The new guidelines follows the release of a report last year by the ICMA that found that while sustainable bonds are being used at scale to finance key climate transition components such as renewable energy and clean transport, the market has not been sufficiently contributing to financing the transition of hard-to-abate sectors, such as fossil fuels, with the new Climate Transition Bond (CTB) label now enabling companies in those sectors to raise funds to finance transition-related projects.
In its new publication, the ICMA said:
“It is estimated that USD30 trillion of additional capital, including corporate and infrastructure investments, is needed to decarbonise eight high-emission sectors representing 40% of global GHG emissions by 2050. Several influential investor initiatives have in recent years also highlighted the need to provide financing for the transition of high-emission issuers to achieve credible and impactful real-economy decarbonisation.
“The ambition of the Guidelines is to enable a greater role for the sustainable bond market in financing these priorities.”
The guidelines include recommendations for CTB issuers in the key areas of Use of Proceeds, Process for Project Evaluation and Selection, Management of Proceeds, and Reporting.

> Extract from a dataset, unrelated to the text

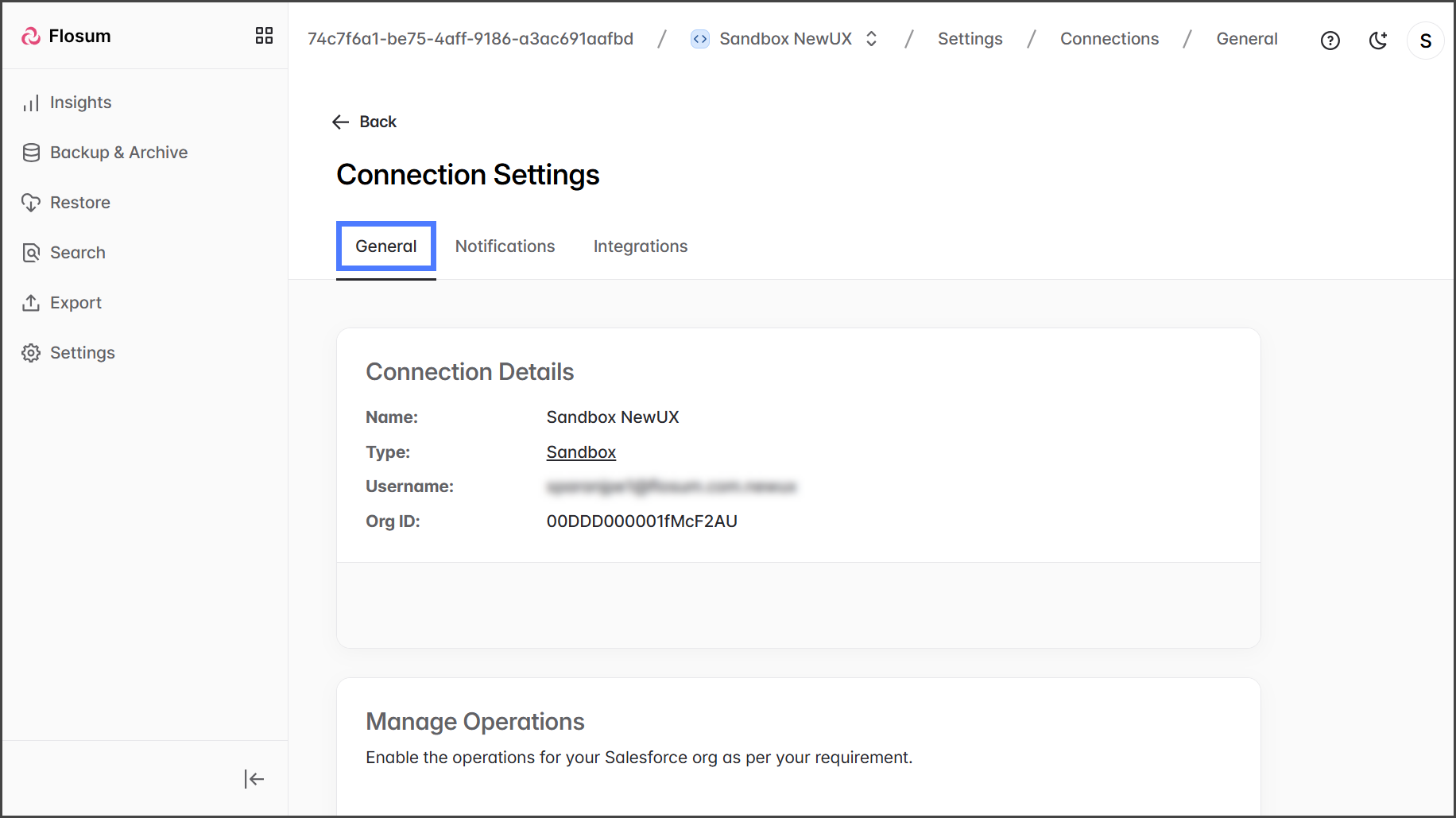1456x818 pixels.
Task: Open the user avatar S menu
Action: (1425, 41)
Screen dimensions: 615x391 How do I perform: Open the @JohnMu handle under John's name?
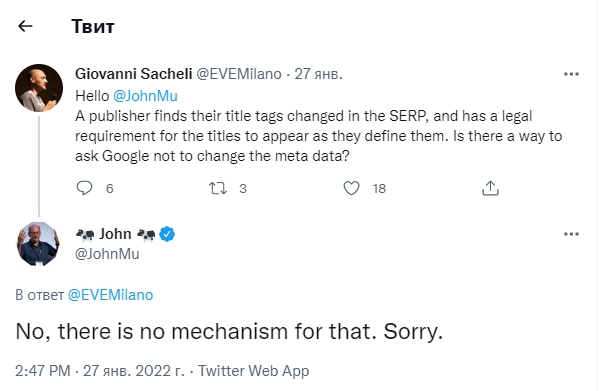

The Use of Proceeds guidelines describe climate transition projects as “including assets, investments and activities, early phase-out and decommissioning, and other expenditures such as R&D related to high-emission activities that lead to substantial and quantifiable GHG emissions avoidance, reduction, or removal,” and recommend that issuers meet or explain a series of safeguards to ensure integrity of the projects, including the existence of a climate transition strategy that the projects contribute to analysis supporting the unfeasibility of low-carbon alternatives, alignment with sector and market-based taxonomies, decarbonization pathways and roadmaps, the mitigation of emissions beyond business as usual, as well as the identification and disclosure of carbon lock-in risks in which assets may continue to be used despite the possibility of substituting them in the future with low-carbon alternatives.

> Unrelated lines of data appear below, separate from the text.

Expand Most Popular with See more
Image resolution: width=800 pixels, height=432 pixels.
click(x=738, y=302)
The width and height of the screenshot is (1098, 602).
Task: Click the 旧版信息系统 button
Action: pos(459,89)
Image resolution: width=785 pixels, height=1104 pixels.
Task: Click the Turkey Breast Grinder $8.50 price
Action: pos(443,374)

The guidance also outlines a non-exhaustive list of climate transition project categories, including Carbon Capture, Utilisation and Storage (CCU/CCS), and carbon removal technologies applied to fossil-based and industrial applications, early retirement and decommissioning of high-emission assets, fossil-fuel switch such as coal to gas, replacing a higher emitting fuel with a lower-carbon alternative, lower-carbon fuels, and methane and flaring abatement in oil & gas infrastructure.